_TEXT SHOWN:_
It is downright hypocrisy to ignore the Basle Manifesto altogether, or in its most essential parts, and to quote instead the speeches of leaders, or the resolutions of various parties, which, in the first place, antedate the Basle Congress, secondly, were not decisions adopted by the parties of the whole world, and thirdly, applied to various possible wars, but never to the present war. The point is that the epoch of national wars between the big European powers has been superseded by an epoch of imperialist wars between them, and that the Basle Manifesto had to recognise this fact officially for the first time.
It would be a mistake to regard the Basle Manifesto as an empty threat, a collection of platitudes, as so much hot air. Those whom the Manifesto exposes would like to have it that way. But it is not true. The Manifesto is but the fruit of the great propaganda work carried on throughout the entire epoch of the Second International; it is but the summary of all that the socialists had disseminated among the masses in the hundreds of thousands of speeches, articles and manifestos in all languages. It merely reiterates what Jules Guesde, for example, wrote in 1899, when he castigated socialist ministerialism in the event of war: he wrote of war provoked by the “capitalist pirates” (En Garde!, p. 175); it merely repeats what Kautsky wrote in 1909 in his Road to Power, where he admitted that the “peaceful” epoch was over and that the epoch of wars and revolutions was on. To represent the Basle Manifesto as so much talk, or as a mistake, is to regard as mere talk, or as a mistake, everything the socialists have done in the last twenty-five years. The opportunists and the Kautskyites find the contradiction between the Manifesto and its non-application so intolerable because it lays bare the profound contradictions in the work of the Second International. The relatively “peaceful” character of the period between 1871 and 1914 served to foster opportunism first as a mood, then as a trend, until finally it formed a group or stratum among the labour bureaucracy and petty-bourgeois fellow-travellers. These elements were able to gain control of the labour movement only by paying lip-service to revolutionary aims and revolutionary tactics. They were able to win the confidence of the masses only by their protestations that all this “peaceful” work served to prepare the proletarian revolution. This contradiction was a boil which just had to burst, and burst it has. Here is the question: is it worth trying, as Kautsky and Co. are doing, to force the pus back into the body for the sake of “unity” (with the pus), or should the pus be removed as quickly and as thoroughly as possible, regardless of the pang of pain caused by the process, to help bring about the complete recovery of the body of the labour movement?

_INFORMATION PROVIDED:_

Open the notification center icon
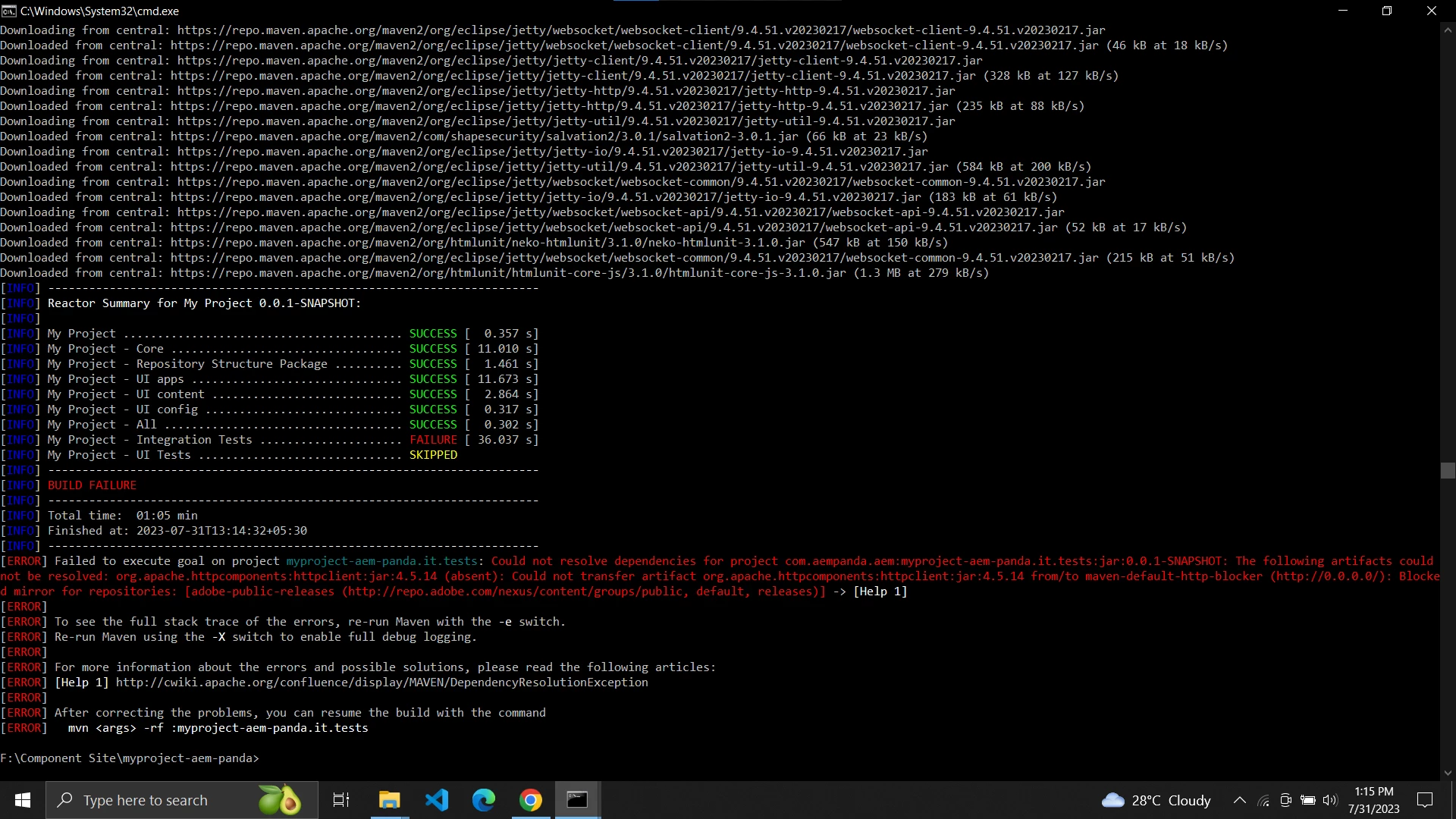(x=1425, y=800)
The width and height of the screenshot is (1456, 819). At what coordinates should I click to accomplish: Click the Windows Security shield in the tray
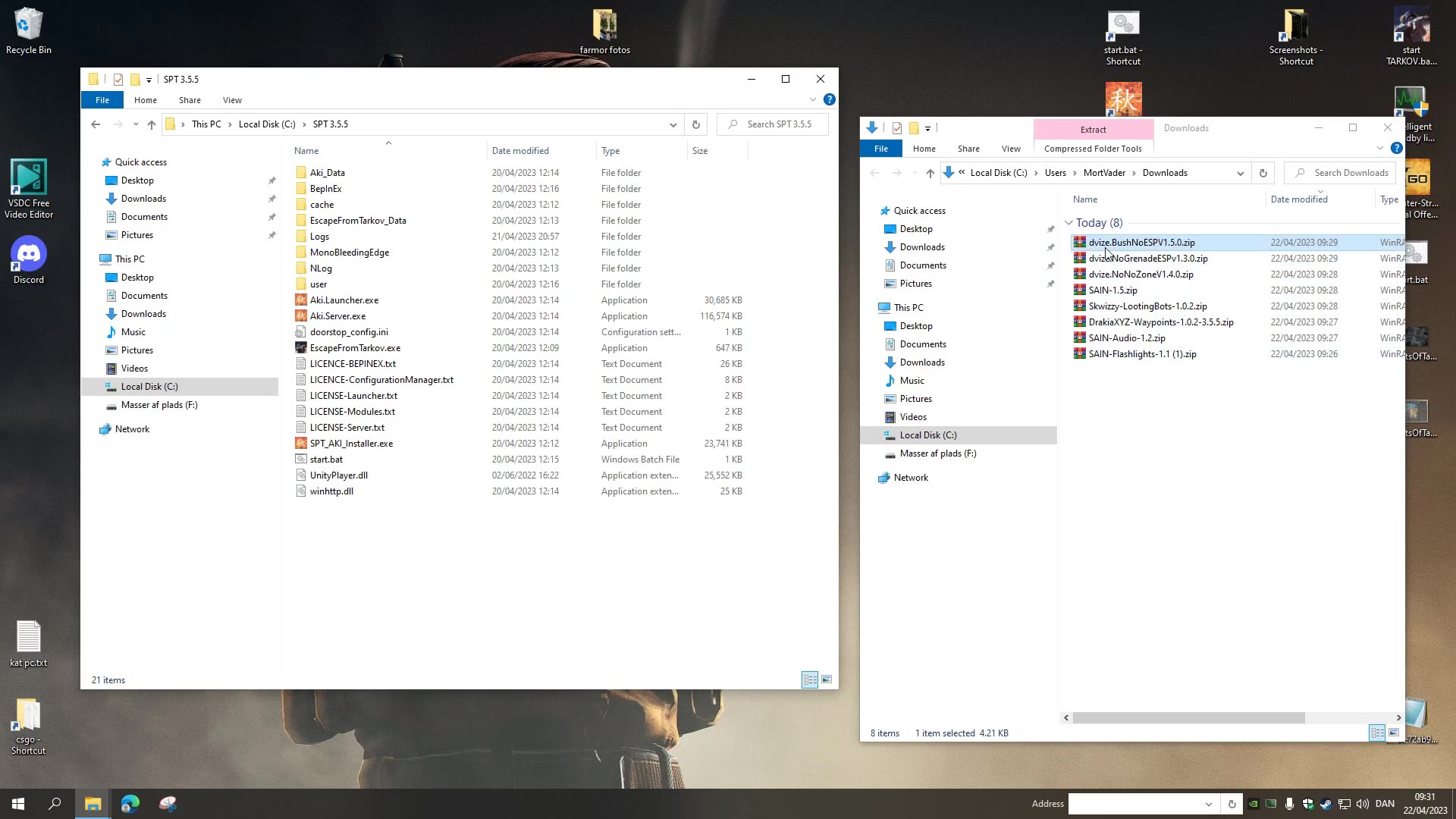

_PROMPT:_
Answer these questions from the text on the Basle Manifesto.
(a) In what year did Jules Guesde write of war provoked by the "capitalist pirates"?
(b) What is the title of the work Kautsky wrote in 1909?
(c) Which span of years does the text call relatively "peaceful"?

_COMPLETE RESPONSE:_
(a) 1899
(b) Road to Power
(c) 1871 to 1914